End of day.
The world = too big for me. The family was here for a few days. They’ve gone. Things have been wild. Things have sort-of been decided, but are also sort-of as open as ever. I worry that my co-workers and boss read my blog. I worry that someday I’ll stop blogging because of the fear that the co-workers and boss are reading.
Applied: About.com, Council on Foreign Relations, a few other things. I want to be out there, where I something that matters in a place that matters. Here I am sleeping under palm trees, always, no matter what it is I am doing. I want to touch the world, not escape from it.
I am tremendously unfulfilled and lonely and horny right now.
I miss Chicago.
I miss my girlfriend.
I miss my independence.
Life is too short. Life is too long. Life isn’t even there. I need another tattoo.
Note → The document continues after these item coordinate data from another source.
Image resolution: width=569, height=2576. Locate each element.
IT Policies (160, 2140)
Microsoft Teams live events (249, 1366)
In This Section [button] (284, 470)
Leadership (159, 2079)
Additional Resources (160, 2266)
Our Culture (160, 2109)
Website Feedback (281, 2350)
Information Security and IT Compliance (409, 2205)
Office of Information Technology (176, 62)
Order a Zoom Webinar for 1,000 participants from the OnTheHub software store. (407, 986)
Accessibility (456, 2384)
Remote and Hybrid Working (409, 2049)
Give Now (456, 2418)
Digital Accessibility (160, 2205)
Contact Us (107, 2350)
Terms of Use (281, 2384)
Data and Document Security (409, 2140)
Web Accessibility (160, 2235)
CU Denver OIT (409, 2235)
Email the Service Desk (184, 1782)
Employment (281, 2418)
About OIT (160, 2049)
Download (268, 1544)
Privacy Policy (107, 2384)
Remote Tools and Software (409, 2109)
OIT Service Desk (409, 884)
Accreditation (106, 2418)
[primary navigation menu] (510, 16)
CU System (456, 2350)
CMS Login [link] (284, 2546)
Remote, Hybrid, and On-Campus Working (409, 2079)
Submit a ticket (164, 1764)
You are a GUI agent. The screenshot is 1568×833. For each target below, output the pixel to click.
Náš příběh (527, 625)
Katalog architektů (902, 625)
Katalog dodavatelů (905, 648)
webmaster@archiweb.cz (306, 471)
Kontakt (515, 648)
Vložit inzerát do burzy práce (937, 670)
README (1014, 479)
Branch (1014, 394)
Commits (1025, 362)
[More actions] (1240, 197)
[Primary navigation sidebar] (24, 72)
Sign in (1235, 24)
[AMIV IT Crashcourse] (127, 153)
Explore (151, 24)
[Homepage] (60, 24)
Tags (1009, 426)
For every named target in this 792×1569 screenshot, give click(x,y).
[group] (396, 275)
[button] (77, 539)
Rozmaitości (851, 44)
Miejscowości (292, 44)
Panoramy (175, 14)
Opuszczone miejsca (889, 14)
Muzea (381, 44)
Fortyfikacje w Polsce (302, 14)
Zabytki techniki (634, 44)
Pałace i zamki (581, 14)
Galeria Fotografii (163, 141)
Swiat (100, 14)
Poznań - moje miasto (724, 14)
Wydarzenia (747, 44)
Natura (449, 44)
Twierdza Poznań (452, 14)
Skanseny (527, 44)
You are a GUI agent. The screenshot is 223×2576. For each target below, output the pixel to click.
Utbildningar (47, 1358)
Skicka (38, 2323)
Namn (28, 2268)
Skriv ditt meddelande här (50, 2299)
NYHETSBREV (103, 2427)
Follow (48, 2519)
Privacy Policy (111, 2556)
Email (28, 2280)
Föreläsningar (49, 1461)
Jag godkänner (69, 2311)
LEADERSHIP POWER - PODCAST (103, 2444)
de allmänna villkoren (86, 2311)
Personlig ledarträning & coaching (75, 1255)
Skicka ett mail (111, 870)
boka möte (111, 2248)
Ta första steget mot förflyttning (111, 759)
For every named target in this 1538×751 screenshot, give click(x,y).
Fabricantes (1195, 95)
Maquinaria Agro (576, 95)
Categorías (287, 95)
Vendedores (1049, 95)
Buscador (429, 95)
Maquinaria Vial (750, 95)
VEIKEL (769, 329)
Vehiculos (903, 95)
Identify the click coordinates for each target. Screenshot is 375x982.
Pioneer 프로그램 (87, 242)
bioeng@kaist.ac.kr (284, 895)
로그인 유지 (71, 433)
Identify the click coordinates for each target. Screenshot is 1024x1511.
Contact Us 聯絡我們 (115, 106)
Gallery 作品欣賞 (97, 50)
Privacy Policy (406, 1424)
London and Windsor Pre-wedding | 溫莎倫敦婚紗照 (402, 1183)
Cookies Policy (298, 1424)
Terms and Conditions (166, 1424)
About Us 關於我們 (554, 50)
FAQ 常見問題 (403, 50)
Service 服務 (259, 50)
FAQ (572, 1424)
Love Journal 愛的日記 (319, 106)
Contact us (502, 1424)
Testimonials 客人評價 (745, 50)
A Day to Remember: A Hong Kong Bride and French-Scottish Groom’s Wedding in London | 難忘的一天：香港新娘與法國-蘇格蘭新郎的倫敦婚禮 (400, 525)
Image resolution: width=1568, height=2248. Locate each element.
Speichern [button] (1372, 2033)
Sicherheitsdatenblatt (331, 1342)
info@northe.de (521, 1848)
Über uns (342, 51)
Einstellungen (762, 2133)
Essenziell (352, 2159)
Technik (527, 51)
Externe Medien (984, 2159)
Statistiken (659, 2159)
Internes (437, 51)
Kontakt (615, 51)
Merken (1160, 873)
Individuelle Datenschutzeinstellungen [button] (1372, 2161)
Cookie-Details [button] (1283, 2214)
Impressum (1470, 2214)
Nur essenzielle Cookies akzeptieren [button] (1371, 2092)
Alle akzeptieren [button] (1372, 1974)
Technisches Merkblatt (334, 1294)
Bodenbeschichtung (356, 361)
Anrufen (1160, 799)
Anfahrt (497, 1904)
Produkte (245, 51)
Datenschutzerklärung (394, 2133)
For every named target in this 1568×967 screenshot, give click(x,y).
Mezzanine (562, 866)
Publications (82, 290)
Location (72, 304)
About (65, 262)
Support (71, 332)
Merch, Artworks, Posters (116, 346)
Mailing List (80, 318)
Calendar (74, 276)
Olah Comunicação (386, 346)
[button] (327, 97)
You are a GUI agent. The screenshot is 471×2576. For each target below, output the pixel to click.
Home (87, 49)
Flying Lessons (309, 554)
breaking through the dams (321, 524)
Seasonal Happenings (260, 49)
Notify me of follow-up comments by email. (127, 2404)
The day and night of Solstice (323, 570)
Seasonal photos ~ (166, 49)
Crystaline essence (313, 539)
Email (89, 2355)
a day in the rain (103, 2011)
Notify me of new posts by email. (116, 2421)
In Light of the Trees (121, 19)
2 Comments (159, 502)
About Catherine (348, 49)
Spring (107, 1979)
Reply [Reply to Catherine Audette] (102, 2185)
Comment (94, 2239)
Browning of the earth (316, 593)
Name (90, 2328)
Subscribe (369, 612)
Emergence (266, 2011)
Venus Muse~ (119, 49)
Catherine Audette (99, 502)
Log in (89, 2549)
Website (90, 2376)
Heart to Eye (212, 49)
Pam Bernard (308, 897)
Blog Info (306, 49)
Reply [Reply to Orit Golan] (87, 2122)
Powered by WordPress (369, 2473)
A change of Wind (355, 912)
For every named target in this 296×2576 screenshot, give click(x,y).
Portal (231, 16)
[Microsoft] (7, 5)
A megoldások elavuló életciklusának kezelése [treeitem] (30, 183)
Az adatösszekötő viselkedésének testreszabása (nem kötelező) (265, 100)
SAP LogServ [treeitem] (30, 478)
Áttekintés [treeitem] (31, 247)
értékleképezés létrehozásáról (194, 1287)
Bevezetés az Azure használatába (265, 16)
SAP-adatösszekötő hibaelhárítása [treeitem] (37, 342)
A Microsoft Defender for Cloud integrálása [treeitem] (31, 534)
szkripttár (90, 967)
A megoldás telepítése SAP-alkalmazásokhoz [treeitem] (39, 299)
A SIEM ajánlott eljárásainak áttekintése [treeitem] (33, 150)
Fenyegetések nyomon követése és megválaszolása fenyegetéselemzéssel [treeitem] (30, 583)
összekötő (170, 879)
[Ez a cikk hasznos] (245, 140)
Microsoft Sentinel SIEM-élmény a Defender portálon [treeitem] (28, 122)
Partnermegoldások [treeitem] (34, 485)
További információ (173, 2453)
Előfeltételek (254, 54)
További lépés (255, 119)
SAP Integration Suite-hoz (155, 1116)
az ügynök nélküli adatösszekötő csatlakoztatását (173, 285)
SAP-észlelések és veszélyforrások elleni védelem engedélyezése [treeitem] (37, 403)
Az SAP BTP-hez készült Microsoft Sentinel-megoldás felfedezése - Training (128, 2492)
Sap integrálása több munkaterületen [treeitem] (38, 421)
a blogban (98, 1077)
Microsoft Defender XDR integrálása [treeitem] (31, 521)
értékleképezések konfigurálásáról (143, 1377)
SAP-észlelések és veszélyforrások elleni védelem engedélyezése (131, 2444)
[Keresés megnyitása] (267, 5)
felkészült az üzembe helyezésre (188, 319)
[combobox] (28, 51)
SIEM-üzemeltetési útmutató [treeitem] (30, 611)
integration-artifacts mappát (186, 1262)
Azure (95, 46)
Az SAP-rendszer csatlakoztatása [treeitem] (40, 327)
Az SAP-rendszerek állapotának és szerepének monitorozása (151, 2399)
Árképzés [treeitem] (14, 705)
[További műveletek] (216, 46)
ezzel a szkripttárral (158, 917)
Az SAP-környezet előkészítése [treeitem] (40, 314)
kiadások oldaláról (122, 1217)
I’m not me. I’m not me these days. I’m so fucking far into being somebody else that I’m completely unrecognizable. Me = the guy that went to Chicago and sat around at The Pub having a beer and playing shuffleboard. Me = the guy that reads Proust. Me = the guy that writes books, essays, and verses. Me = the guy that takes pictures and sings/plays folk rock on guitar.
I’m not quite sure where I lost me, or where the fuck me has gone. Gotta find him before I get too old, before it’s too late to turn back.